**Text shown:**
::::
History has not been kind to Roman Emperor Sponsian and it isn’t fair. He did the nearly impossible by declaring himself the big cheese on his own authority and got away with it. For a long time, scholars thought he was a hoax. Though they admitted it would have to be an elaborate one. New evidence surfaced which proves he really did exist. That led to the public discovering his story. If coins with his image were forgeries, they wouldn’t show wear marks from being in circulation.
Emperor Sponsian gains rightful place in history
A single gold coin proved that Sponsian, “a third century Roman emperor written out of history as a fictional character really did exist.” It was discovered in Transylvania and bears his name and portrait.
Long before Vlad the Impaler came along, the community was “a far-flung outpost of the Roman empire.” So far out in the sticks, it was virtually cut off from the rest of Rome’s holdings. That’s a crucial clue to the story.
Everyone in academia believed the Emperor Sponsian coin to be “a fake.” Still, it is made of gold, which makes it interesting simply because it isn’t typical to make a fake coin with real gold. But, not interesting enough to display to local burglars.
::::
**Data section:**
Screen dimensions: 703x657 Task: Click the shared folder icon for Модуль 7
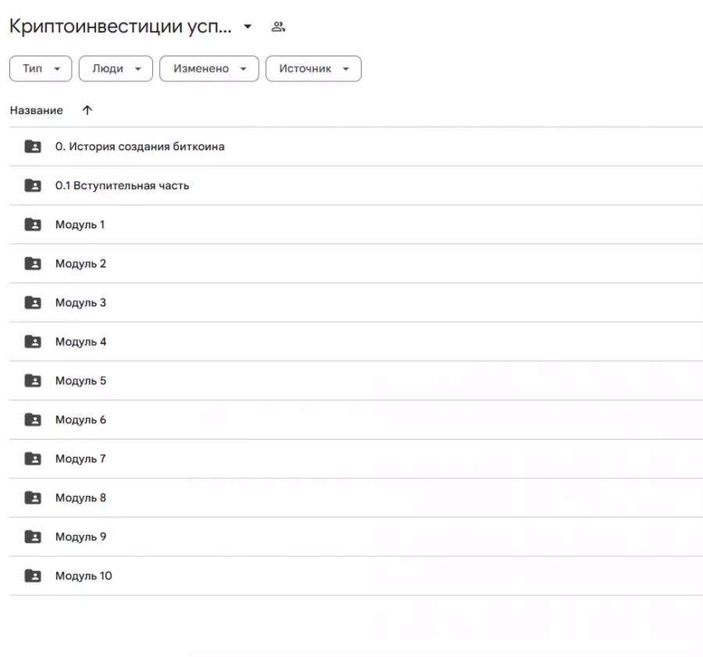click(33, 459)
::::
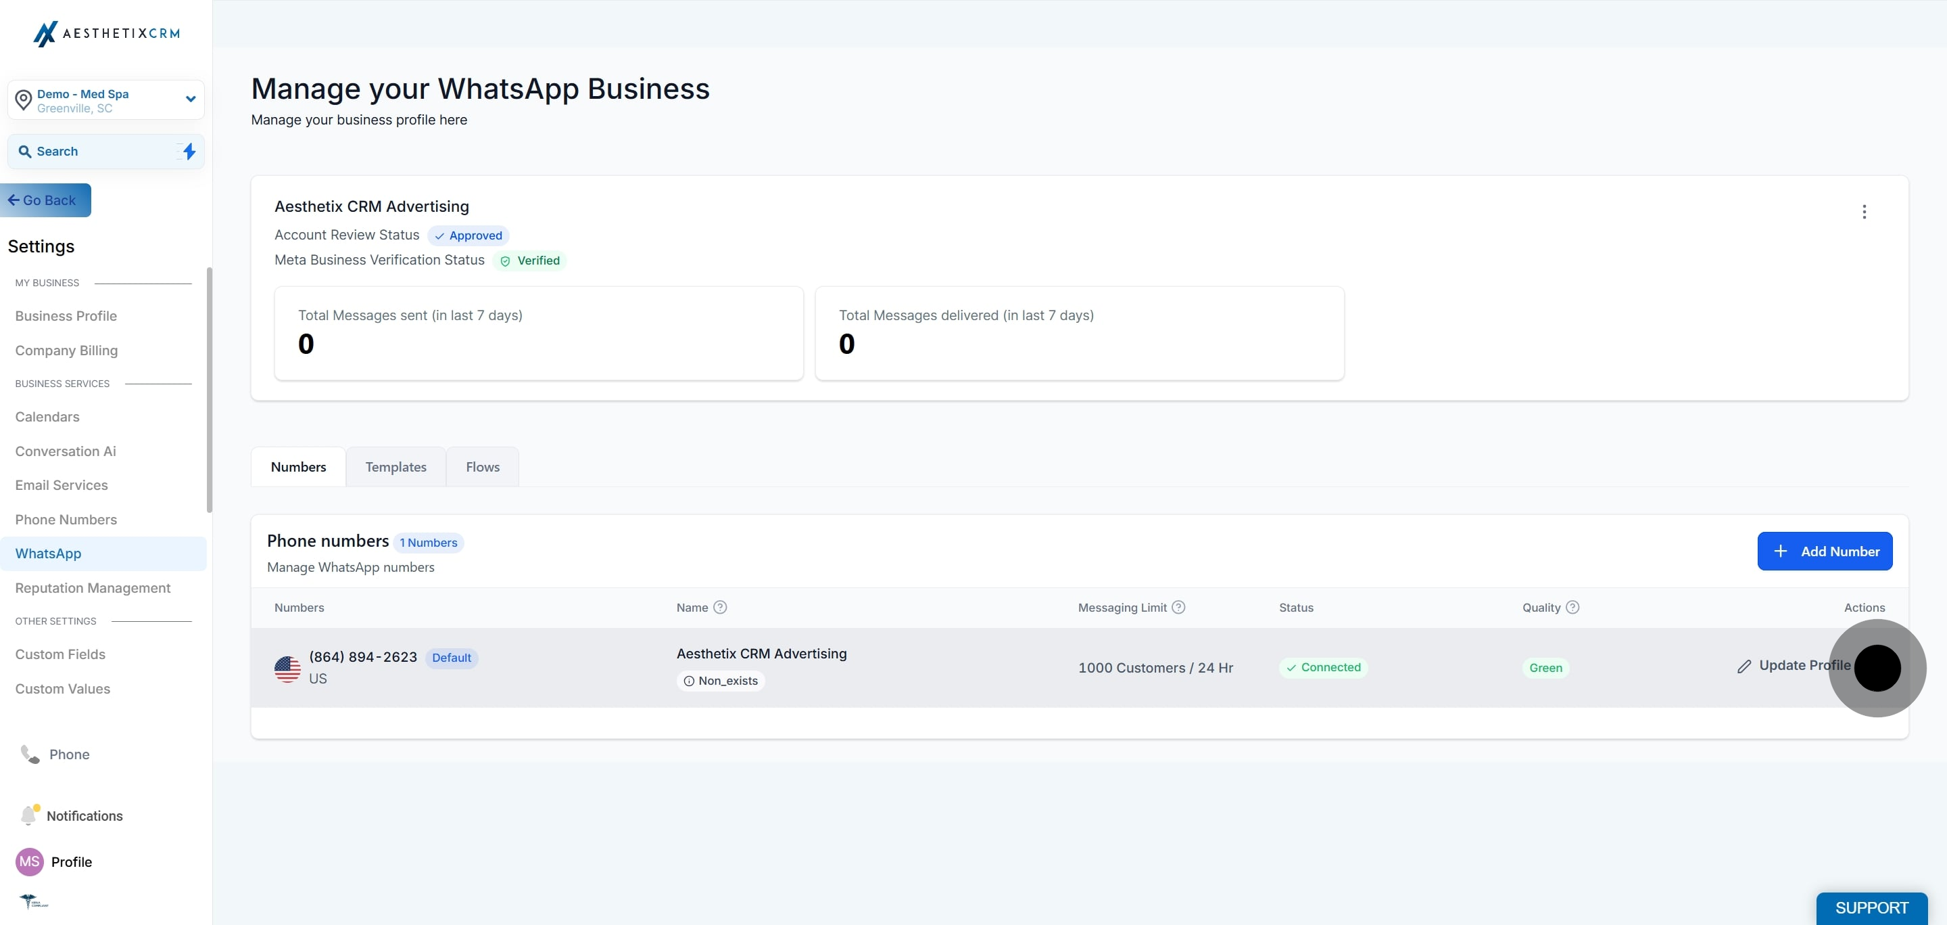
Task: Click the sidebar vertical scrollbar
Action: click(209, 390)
::::
**Try it:**
Transcribe the passage about Emperor Sponsian above, starting with "Long before Vlad" and going on through "to the story.".

**Solution to the exercise:**
Long before Vlad the Impaler came along, the community was “a far-flung outpost of the Roman empire.” So far out in the sticks, it was virtually cut off from the rest of Rome’s holdings. That’s a crucial clue to the story.